文档节选:
^^^^
POJ 3414 Pots

题目大意：

有两个容量分别为a,b的杯子，需要经过若干次变换使任意一个杯子的容量为c，求最短的变换路径#include <iostream>
#include <queue>
#include <cstring>
using namespace std;

int a,b,k;
int vis[105][105];
struct node
{
int x,y,step;
string path;
};

string p[] = {"FILL(2)","FILL(1)","POUR(2,1)","POUR(1,2)","DROP(1)","DROP(2)"};

void print(node cur)
{
cout << cur.step << endl;
for (int i = 0; i < cur.path.size(); ++i)
cout << p[cur.path[i]-'0'] << endl;
}
int BFS()
{
node cur,next;
cur.x = 0;
cur.y = 0;
cur.step = 0;
cur.path = "";
queue <node> q;
q.push(cur);
while(!q.empty())
{
cur = q.front();
q.pop();
if (cur.x == k|| cur.y == k)
{
print(cur);
return 0;
}

/*fill*/
if (cur.x != a)
{
next = {a,cur.y,cur.step+1};
if (!vis[a][cur.y])
{
next.path = cur.path + "1";
q.push(next);
vis[a][cur.y] = 1;
}
}

if (cur.y != b)
{
next = {cur.x,b,cur.step+1};
if (!vis[cur.x][b])
{
next.path = cur.path + "0";
q.push(next);
vis[cur.x][b] = 1;
}
}
/*drop*/
next = {0,cur.y,cur.step+1};
if(!vis[0][cur.y])
^^^^
数据摘录:
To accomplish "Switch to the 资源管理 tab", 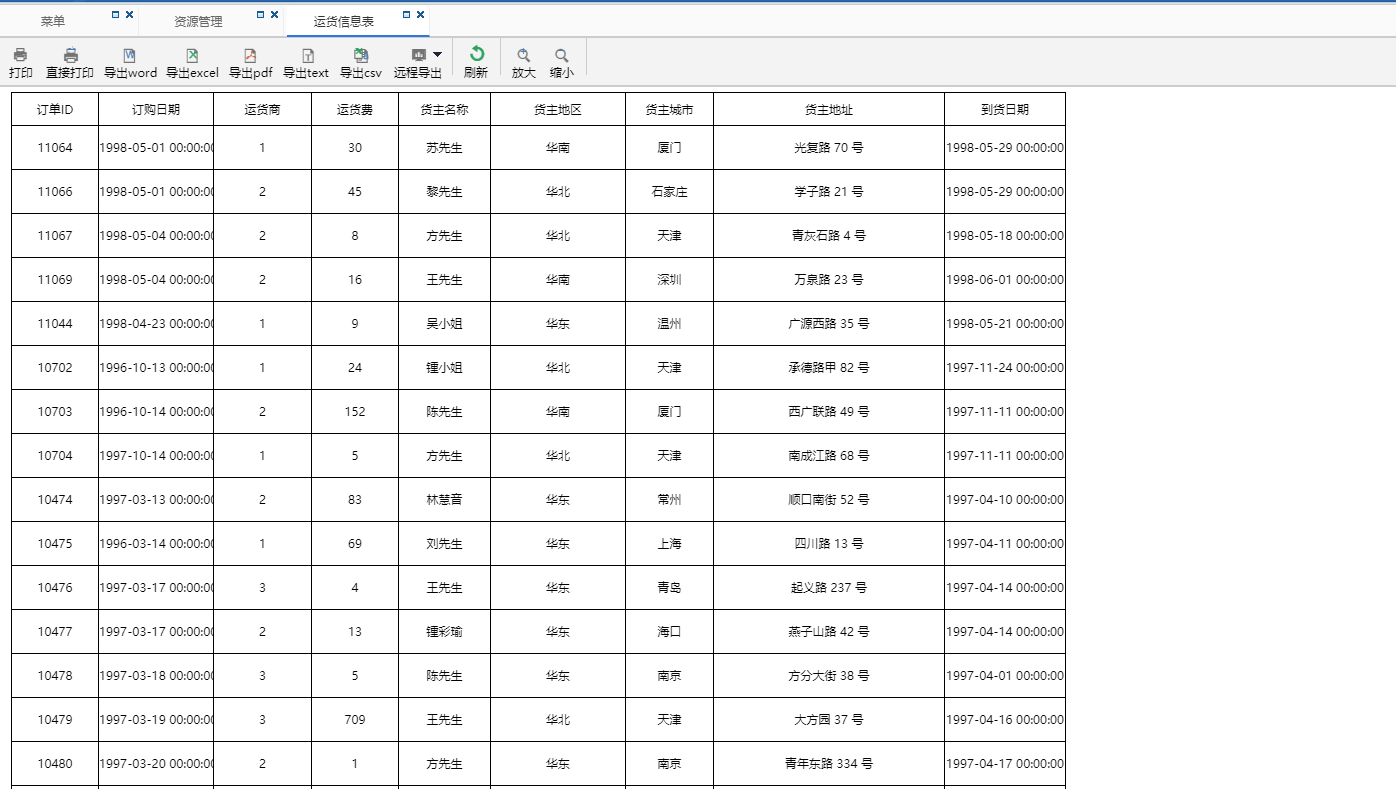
^^^^
练习说明:
**1.** 关于 POJ 3414 Pots 的文档节选里，数组 p 存放了哪些字符串？请全部列出。
**2.** 按照 POJ 3414 Pots 文档节选里的题目大意，这道题最终要求出什么？

参考答案:
**1.** FILL(2)、FILL(1)、POUR(2,1)、POUR(1,2)、DROP(1)、DROP(2)

**2.** 最短的变换路径。